The approach Bazaar takes is to “fixup” each of the command-line arguments which refer to a filename or an inventory item - where “fixup” means to adjust the case specified by the user so it exactly matches an existing item.

There are two places this match can be performed against - the file-system and the Bazaar inventory. When looking at a case-insensitive file-system, it is impossible to have 2 names that differ only by case, so there is no ambiguity. The inventory doesn’t have the same rules, but it is expected that projects which wish to work with Windows would, by convention, avoid filenames that differ only by case.

The rules for such fixups turn out to be quite simple:

  • If an argument refers to an existing inventory item, we fixup the argument using the inventory. This is, basically, all commands that take a filename or directory argument other than ‘add’ and in some cases ‘mv’
  • If an argument refers to an existing filename for the creation of an inventory item (eg, add), then the case of the existing file on the disk will be used. However, Bazaar must still check the inventory to prevent accidentally creating 2 inventory items that differ only by case.
  • If an argument results in the creation of a new filename (eg, a move destination), the argument will be used as specified.

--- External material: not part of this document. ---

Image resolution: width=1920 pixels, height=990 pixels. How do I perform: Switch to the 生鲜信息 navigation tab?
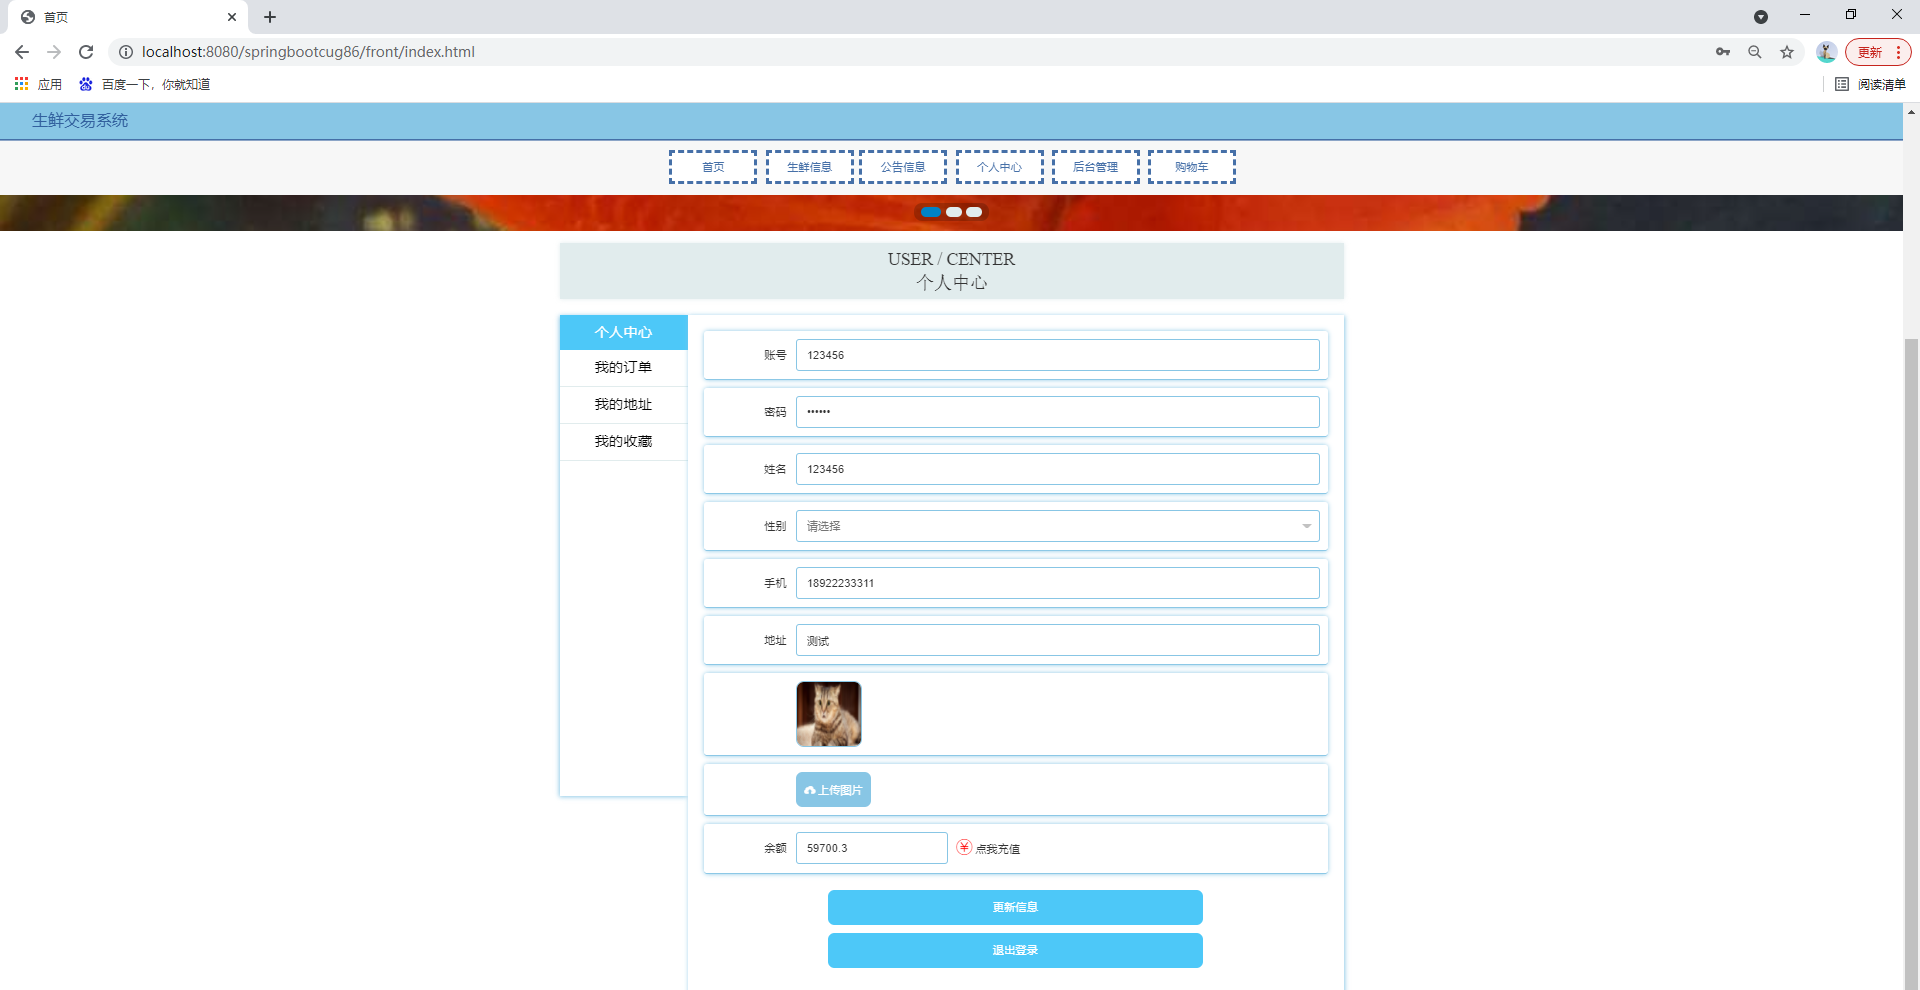click(x=808, y=166)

Bzr will create a file and inventory item that exactly matches the case specified (although as above, care must be taken to avoid creating two inventory items that differ only by case.)

Implementation of support for these file-systems

From the description above, it can be seen the implementation is fairly simple and need not intrude on the internals of Bazaar too much; most of the time it is simply converting a string specified by the user to the “canonical” form as stored in either the inventory or filesystem. These boil down to the following new API functions:

  • osutils.canonical_relpath() - like osutils.relpath() but adjust the case of the result to match any existing items.
  • Tree.get_canonical_inventory_path - somewhat like Tree.get_symlink_target(), Tree.get_file() etc; returns a name with the case adjusted to match existing inventory items.
  • osutils.canonical_relpaths() and Tree.get_canonical_inventory_paths() - like the ‘singular’ versions above, but accept and return sequences and therefore offer more optimization opportunities when working with multiple names.

The only complication is the requirement that Bazaar not allow the creation of items that differ only by case on such file-systems. For this requirement, case-insensitive and cicp file-systems can be treated the same. The ‘case_sensitive’ attribute on a MutableTree is used to control this behaviour.